Your music at ~/Music/rips/ (or wherever Settings points) is never touched by any of this.

Where things live

Path Contents
~/.local/bin/whipper The Distrobox-exported wrapper. Don't edit.
~/.local/bin/metaflac Same.
~/.local/bin/cyanrip Same — present only if you've enabled the cyanrip backend.
~/Applications/platterpus-x86_64.AppImage The app itself, after menu integration moves it out of Downloads.
~/.config/whipper/whipper.conf Drive offsets and cache settings. Shared with the container.
~/.config/platterpus/config.toml The GUI's own settings (output dir, templates, toggles).
~/.local/share/platterpus/log.txt GUI log file. Check here when something goes sideways.
~/Music/rips/ (default) Where rips land, under Artist/Album/. Configurable in Settings.
…/Artist/Album/ The rip itself: the FLAC tracks plus the .log, .cue, .m3u, and .toc whipper writes next to them (confirmed on a real 16-track rip).

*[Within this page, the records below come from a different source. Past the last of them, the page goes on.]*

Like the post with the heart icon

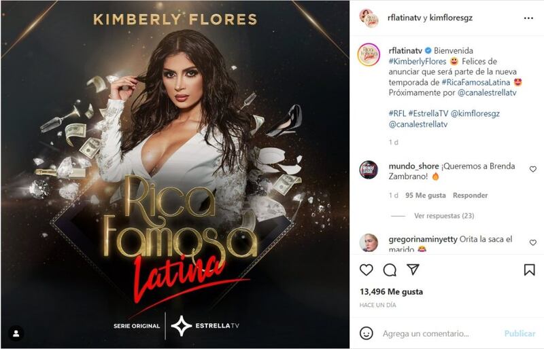367,270

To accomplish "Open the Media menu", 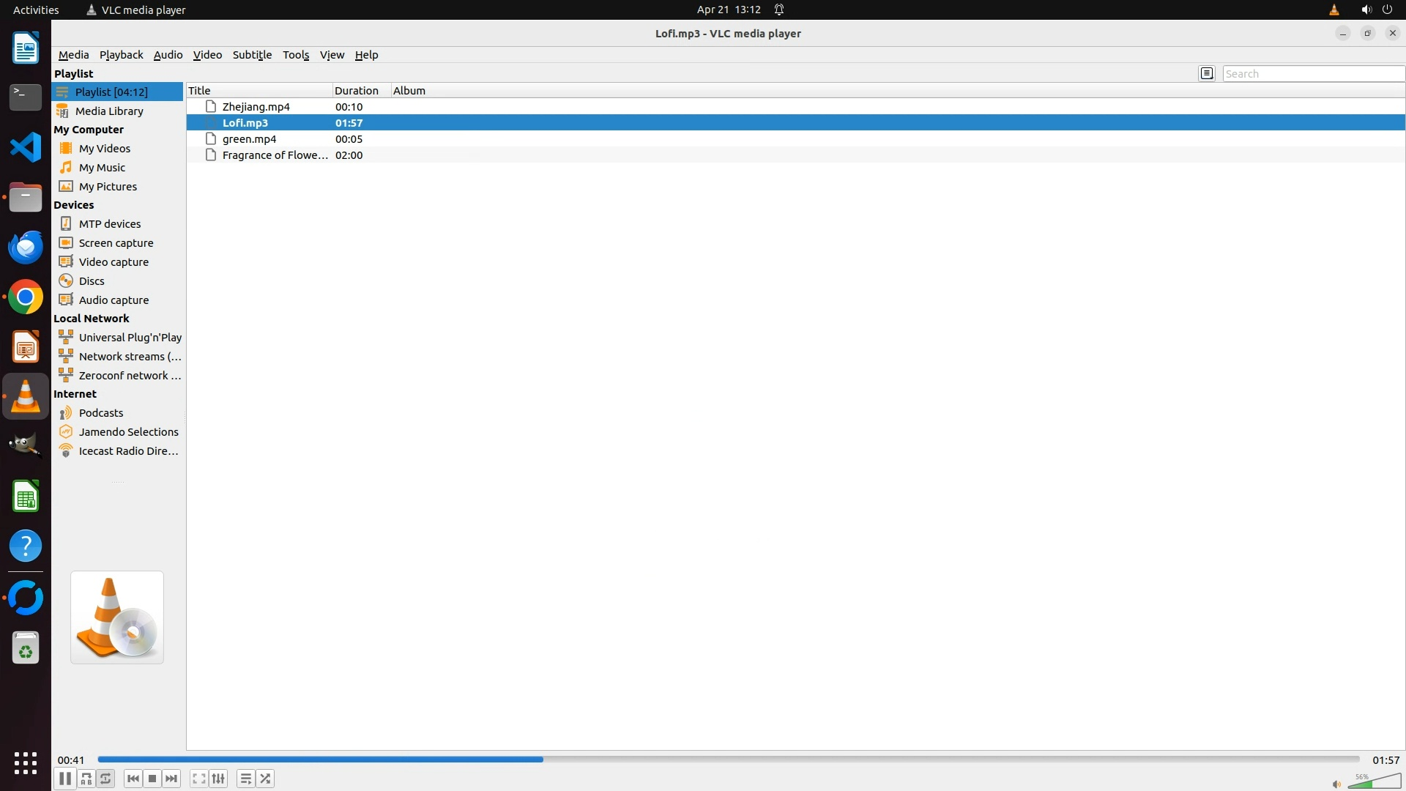I will click(x=73, y=55).
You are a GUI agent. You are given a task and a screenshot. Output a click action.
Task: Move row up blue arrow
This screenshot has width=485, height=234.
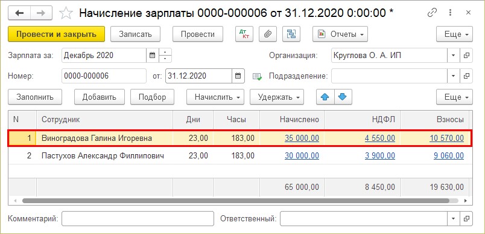click(325, 97)
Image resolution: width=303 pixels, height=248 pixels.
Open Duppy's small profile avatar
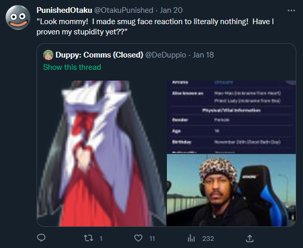pos(48,55)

Documentation for contributors

Core project documents (in this directory):

  • CLAUDE.md — project rules and conventions (read before contributing); Project operations section has current build/run/test/uninstall commands
  • PLANNING.md — architecture, directory tree, per-module responsibilities, keyed design decisions (KDD-01 through KDD-21)
  • TASKS.md — active task checklist. P0 (T01-T32, complete), P1.1 (install/uninstall ease), P1 (broader backlog), P2 (future), Out of scope.
  • DEPENDENCIES.md — pinned versions, last upstream release dates, replacement plans, retirement-review log

Source documents and reference material (in docs/):

Build / dev tooling:

  • setup-host.sh — one-command full bootstrap (Distrobox + container + whipper + export + clone + dev-setup)
  • dev-setup.sh — one-command post-clone setup (venv + pip + editable install + app-menu shortcut)
  • uninstall.sh — tear-down counterpart (use --help for options)
  • build/build_appimage.sh — produce the AppImage locally
  • build/make_icon.py — regenerate the app icon
  • build/python-appimage/README.md — AppImage recipe details
  • CI / releases: .github/workflows/ci.yml runs the tests on every push/PR; .github/workflows/release.yml builds the AppImage and publishes it to a GitHub Release when a vX.Y.Z tag is pushed — so cutting a release is just git tag vX.Y.Z && git push origin vX.Y.Z (no local build or manual upload).

License

GPL-3.0-only. Chosen to align with the free-software CD-ripping ecosystem this builds on (whipper, cdparanoia, CUETools) and to keep the tool and any forks open. whipper and other GPL tools are invoked as separate processes (not linked), and PySide6 is used under its LGPL-3 option — so the combined work is cleanly GPL-3.0.

See PLANNING.md KDD-10 for the rationale.